From the forum thread about a planned date hike, extract everything from "youaretheone Posted May" down to "a gf-bf material." word for word.

:: TEXT SECTION ::
########################################

Mr White Posted May 14, 2010 Posted May 14, 2010 Self-absorbed douchebag. I'd just cancel the date. If you don't I'm betting $100 that he'll tell you everything about his vintage furniture, backpacking in Europe, working for a non-profit, how awesome the iPad is etcetera. I want to punch him in the face.
BubbleFreak Posted May 14, 2010 Posted May 14, 2010 I wonder if the 4 mile hike has something to do with getting you somewhere secluded and away from other people... in that case maybe suggest a short roadtrip instead. Bring pepper spray (just in case).
D-Lish Posted May 14, 2010 Posted May 14, 2010 I'd just tell him you had your heart set on exploring the market and strolling the city and suggest the hike for another day. If he is understanding, that's a good sign. It's never a good sign when someone pushes their agenda on you despite hearing "I don't wish to do that". Is it possible he's just trying to think of something to do that makes the date longer?
Author Pink Cupcakes Posted May 14, 2010 Author Posted May 14, 2010 Wow, Bubblefreak and D-Lish bring up good points. I feel I already offered a compromise "2-mile" hike after he asked ME what I wanted to do. My other option is to show up at the Farmers Market with cute shoes saying my hiking clothes/shoes are in the car then afterward "oops! I forgot my hiking clothes and shoes! Sorry! Guess we'll have to do something else while we're here" (I live an hour away from this city so it's not like I can just jot back home and get my hiking shoes.)
BubbleFreak Posted May 14, 2010 Posted May 14, 2010 Wow, Bubblefreak and D-Lish bring up good points. I feel I already offered a compromise "2-mile" hike after he asked ME what I wanted to do. My other option is to show up at the Farmers Market with cute shoes saying my hiking clothes/shoes are in the car then afterward "oops! I forgot my hiking clothes and shoes! Sorry! Guess we'll have to do something else while we're here" (I live an hour away from this city so it's not like I can just jot back home and get my hiking shoes.) Ah true, you did already compromise, but he still pushed his idea. No no, I don't think you should pretend to have forgotten the hiking clothes. Just be honest with him that you just didn't want to go on a 4 mile hike so soon into the relationship. If he is decent he will understand. Maybe ask him why he is so intent on the idea though.
marsle85 Posted May 14, 2010 Posted May 14, 2010 This is what you do. Look for events on the same day as your date. Find something you would both mutually like and call him excitedly saying: "oh. my. goshhh! I just found out that my favorite "so and so" is coming to town on "such an such a day" I knoww we have plans for this on "this day," but could we do that next time? I have a feeling you'd really like this..."
youaretheone Posted May 14, 2010 Posted May 14, 2010 Just tell him you have HCM and you will collapse in the middle of the hike! Joking. Tell him what you think. Communication is the essential part of a relationship. You don't have to come up with an excuse. You might as well offer an alternative and less tiresome idea to do after the market thing to make things easier. If he insists, understand that he will do it again in the future, when you become a gf-bf material.
Author Pink Cupcakes Posted May 14, 2010 Author Posted May 14, 2010 Thanks, everyone! I did Facebook him after I posted on here and reiterated to him I didn't think I was up for a long hike but maybe a short one or just a walk. He messaged back today and said "Hey, as far as I'm concerned we don't have to do a hike at all. Call you tomorrow." So he totally backed off the 4-mile hike, even though he was pushing it before. I will definitely check out other events going on to offer some fun things to do we might both like! That was a great suggestion!

########################################

Stored rows:
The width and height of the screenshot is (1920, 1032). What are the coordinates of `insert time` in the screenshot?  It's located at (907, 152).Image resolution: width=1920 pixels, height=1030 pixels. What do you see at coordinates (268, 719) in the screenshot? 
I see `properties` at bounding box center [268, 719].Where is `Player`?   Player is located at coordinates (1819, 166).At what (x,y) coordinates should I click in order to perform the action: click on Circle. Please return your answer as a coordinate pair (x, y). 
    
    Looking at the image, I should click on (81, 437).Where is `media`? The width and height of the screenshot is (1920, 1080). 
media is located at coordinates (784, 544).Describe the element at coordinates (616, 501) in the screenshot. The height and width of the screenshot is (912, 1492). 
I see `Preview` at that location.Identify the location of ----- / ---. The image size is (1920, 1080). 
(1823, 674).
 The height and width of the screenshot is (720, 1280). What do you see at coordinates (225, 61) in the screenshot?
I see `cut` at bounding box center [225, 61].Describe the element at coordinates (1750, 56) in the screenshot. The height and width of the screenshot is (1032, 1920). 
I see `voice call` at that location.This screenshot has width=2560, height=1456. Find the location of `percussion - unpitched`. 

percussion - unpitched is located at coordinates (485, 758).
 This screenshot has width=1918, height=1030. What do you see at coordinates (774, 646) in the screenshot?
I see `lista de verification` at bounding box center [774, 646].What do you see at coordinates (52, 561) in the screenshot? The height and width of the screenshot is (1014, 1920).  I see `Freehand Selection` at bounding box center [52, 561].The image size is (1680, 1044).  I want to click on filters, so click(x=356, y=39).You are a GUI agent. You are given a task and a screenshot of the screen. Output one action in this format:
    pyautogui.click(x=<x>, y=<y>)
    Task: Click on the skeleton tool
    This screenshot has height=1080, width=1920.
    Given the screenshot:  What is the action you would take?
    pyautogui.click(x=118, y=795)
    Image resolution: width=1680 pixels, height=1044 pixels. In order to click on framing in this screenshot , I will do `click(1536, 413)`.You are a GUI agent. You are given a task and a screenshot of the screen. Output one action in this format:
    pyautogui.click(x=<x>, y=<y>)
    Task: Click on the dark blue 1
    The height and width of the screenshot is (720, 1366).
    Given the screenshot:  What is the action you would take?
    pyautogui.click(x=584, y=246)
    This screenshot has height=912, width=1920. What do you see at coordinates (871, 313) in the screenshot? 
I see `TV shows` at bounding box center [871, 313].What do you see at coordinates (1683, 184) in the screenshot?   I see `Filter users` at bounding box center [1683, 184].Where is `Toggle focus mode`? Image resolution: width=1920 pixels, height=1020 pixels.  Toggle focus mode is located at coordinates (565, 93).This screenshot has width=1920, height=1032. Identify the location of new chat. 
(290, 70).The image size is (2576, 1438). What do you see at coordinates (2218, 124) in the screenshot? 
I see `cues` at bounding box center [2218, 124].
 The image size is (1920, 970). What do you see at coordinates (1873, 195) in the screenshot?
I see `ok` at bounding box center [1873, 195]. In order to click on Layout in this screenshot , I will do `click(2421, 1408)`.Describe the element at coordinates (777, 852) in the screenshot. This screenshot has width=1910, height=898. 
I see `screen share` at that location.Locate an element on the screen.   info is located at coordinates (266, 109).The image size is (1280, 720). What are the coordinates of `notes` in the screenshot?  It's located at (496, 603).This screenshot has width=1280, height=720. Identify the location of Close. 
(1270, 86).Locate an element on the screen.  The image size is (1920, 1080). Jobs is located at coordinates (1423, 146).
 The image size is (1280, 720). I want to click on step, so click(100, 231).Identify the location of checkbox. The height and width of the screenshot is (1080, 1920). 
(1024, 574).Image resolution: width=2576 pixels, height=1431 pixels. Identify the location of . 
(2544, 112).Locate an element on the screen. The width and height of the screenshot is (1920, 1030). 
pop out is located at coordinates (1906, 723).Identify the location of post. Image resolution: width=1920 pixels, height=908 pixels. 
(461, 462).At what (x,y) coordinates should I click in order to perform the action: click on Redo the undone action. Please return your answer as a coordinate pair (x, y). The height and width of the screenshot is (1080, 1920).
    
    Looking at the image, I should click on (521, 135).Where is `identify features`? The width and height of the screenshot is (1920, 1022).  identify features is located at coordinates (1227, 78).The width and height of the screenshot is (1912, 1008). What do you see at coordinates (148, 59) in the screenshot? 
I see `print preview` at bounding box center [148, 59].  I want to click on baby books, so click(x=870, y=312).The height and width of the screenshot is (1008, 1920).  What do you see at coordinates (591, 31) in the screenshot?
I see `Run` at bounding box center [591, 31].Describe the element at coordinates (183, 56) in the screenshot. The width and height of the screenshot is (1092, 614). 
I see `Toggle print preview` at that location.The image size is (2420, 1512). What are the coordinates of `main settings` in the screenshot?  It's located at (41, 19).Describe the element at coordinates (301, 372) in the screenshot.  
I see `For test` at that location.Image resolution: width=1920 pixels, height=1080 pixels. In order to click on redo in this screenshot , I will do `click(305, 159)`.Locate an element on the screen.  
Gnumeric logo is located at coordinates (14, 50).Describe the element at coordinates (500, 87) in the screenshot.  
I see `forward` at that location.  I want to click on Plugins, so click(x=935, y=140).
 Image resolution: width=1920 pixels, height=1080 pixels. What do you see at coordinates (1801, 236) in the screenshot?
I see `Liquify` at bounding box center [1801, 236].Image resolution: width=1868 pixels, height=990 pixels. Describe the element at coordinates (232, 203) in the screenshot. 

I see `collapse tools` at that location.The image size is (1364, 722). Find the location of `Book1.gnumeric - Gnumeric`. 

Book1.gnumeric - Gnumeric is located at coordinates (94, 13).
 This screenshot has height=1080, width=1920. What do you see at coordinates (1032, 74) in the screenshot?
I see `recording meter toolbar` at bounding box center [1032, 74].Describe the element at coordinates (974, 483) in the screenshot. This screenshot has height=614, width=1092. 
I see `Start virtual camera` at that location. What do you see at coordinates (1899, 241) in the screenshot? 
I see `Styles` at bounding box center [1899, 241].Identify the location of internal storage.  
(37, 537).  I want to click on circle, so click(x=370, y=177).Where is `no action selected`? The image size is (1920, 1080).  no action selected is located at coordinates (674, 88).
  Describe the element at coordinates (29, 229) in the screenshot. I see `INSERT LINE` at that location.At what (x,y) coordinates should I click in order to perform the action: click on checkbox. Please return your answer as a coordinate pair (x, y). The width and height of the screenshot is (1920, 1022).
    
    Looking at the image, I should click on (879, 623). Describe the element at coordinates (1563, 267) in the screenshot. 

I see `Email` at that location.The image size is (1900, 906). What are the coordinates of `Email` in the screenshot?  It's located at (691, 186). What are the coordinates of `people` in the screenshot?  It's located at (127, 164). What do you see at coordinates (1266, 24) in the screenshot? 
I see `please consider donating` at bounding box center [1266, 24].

########################################

:: ANSWER TO THE EXERCISE ::
youaretheone Posted May 14, 2010 Posted May 14, 2010 Just tell him you have HCM and you will collapse in the middle of the hike! Joking. Tell him what you think. Communication is the essential part of a relationship. You don't have to come up with an excuse. You might as well offer an alternative and less tiresome idea to do after the market thing to make things easier. If he insists, understand that he will do it again in the future, when you become a gf-bf material.